***** SUPPLIED DATA
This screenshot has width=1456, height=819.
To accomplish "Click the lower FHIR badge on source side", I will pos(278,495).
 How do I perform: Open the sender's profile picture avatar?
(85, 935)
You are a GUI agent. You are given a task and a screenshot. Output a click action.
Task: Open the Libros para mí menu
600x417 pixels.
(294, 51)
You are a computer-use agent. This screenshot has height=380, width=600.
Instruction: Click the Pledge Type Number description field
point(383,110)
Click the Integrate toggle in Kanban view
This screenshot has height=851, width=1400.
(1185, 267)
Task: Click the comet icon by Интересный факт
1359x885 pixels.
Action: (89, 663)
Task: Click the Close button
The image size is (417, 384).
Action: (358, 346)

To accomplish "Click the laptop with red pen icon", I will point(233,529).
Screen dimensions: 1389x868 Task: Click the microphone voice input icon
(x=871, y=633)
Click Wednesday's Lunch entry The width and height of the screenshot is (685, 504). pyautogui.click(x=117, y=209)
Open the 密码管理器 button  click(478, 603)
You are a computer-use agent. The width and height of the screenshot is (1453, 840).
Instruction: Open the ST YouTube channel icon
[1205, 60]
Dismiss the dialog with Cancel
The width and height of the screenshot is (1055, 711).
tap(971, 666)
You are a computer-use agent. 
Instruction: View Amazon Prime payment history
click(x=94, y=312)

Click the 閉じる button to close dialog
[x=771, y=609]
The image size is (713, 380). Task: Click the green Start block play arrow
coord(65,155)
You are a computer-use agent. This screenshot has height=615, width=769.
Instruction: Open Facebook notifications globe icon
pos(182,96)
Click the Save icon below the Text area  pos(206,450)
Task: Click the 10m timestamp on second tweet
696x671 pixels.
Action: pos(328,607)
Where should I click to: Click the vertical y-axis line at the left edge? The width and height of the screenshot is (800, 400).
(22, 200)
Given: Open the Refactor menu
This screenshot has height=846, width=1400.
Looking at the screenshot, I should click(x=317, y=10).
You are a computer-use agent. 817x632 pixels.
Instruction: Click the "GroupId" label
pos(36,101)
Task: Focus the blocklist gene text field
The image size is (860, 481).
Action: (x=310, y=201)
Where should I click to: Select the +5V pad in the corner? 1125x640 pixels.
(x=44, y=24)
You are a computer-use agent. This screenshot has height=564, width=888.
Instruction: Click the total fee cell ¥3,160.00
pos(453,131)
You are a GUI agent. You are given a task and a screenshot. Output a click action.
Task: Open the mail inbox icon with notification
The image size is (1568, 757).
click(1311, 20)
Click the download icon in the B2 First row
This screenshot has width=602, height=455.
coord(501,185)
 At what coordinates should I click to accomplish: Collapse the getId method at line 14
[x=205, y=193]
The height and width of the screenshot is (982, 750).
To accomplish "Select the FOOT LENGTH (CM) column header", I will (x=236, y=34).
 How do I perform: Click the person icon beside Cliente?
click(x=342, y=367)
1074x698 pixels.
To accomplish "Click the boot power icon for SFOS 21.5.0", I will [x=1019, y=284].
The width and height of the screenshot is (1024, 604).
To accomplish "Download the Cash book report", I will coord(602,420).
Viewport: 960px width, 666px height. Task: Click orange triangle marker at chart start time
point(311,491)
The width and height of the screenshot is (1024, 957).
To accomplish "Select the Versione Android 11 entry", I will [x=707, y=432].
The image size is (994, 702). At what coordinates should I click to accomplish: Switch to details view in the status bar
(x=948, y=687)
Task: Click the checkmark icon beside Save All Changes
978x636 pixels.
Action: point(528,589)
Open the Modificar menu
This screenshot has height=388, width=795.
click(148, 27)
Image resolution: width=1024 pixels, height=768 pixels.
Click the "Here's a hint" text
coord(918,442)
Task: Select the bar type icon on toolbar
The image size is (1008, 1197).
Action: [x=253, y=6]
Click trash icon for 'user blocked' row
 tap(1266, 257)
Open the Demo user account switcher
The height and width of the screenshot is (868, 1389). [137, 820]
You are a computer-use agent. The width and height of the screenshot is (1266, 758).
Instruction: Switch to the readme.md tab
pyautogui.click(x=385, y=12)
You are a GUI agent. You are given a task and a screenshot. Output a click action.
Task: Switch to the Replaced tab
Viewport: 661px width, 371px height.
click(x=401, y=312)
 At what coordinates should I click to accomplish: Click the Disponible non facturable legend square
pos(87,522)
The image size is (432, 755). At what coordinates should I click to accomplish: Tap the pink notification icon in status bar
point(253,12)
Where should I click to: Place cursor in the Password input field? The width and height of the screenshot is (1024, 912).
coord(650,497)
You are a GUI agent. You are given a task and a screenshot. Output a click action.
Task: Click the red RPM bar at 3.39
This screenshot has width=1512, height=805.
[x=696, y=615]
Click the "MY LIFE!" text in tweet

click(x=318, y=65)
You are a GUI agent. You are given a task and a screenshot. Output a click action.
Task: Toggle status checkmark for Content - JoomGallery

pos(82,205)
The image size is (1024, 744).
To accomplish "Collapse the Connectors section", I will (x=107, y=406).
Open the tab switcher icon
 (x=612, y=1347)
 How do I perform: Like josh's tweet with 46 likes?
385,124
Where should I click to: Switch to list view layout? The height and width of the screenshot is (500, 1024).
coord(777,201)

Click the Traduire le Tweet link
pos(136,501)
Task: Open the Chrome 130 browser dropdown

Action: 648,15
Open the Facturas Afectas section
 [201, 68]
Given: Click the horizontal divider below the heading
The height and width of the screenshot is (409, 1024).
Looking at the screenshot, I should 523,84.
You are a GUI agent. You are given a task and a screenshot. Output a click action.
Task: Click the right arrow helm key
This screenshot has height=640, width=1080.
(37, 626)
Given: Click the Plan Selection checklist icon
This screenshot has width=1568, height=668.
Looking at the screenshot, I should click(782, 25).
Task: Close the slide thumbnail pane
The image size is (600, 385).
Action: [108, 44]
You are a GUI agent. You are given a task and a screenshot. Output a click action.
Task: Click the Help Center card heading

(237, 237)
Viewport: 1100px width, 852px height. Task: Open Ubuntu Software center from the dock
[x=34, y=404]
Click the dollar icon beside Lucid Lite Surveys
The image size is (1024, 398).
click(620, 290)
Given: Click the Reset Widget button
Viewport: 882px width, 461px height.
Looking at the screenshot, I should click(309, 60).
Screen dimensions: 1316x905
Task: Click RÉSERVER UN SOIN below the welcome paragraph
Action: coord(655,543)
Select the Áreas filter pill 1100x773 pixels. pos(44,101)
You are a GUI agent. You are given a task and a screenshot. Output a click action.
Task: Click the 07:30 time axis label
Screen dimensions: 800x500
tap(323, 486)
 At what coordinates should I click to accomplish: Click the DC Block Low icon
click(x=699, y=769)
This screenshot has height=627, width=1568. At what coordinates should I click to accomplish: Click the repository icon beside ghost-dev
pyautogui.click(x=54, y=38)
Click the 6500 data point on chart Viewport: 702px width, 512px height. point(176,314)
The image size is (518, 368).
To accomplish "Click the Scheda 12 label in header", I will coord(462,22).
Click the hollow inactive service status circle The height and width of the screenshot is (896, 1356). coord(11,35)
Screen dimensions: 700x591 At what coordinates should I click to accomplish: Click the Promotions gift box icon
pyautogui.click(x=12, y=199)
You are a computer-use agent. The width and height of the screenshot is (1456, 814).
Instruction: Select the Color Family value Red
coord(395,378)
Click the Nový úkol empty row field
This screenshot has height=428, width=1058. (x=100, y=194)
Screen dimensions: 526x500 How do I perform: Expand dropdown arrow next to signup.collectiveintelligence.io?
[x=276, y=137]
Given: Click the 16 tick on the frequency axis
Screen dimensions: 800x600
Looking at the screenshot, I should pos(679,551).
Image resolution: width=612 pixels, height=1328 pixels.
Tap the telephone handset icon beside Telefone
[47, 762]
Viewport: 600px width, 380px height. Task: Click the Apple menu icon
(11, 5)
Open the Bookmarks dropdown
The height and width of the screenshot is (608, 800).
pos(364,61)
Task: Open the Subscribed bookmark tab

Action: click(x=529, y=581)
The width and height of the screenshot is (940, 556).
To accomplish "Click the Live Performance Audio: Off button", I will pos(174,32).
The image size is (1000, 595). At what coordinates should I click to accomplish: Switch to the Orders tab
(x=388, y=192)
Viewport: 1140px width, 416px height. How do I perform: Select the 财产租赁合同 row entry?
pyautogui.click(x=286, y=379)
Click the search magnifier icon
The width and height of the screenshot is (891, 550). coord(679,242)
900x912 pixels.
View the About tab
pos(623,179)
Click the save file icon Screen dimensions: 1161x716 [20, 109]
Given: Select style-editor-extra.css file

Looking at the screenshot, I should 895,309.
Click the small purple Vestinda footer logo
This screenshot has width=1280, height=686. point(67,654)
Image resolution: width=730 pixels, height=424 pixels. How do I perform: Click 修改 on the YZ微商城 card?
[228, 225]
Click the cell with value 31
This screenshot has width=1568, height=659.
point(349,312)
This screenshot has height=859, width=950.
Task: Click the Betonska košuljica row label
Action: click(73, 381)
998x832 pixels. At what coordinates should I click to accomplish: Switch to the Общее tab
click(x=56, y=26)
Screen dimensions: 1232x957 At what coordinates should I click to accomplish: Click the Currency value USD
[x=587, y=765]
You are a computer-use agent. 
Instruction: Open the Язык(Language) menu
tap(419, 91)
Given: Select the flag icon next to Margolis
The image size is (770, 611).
**********
▶ [EXERCISE DESCRIPTION] Give the lines again, exactly as they stand, from the beginning of the data through the line with "has height=380, width=600.".

▶ [EXPECTED OUTPUT]
This screenshot has width=1456, height=819.
To accomplish "Click the lower FHIR badge on source side", I will pos(278,495).
 How do I perform: Open the sender's profile picture avatar?
(85, 935)
You are a GUI agent. You are given a task and a screenshot. Output a click action.
Task: Open the Libros para mí menu
600x417 pixels.
(294, 51)
You are a computer-use agent. This screenshot has height=380, width=600.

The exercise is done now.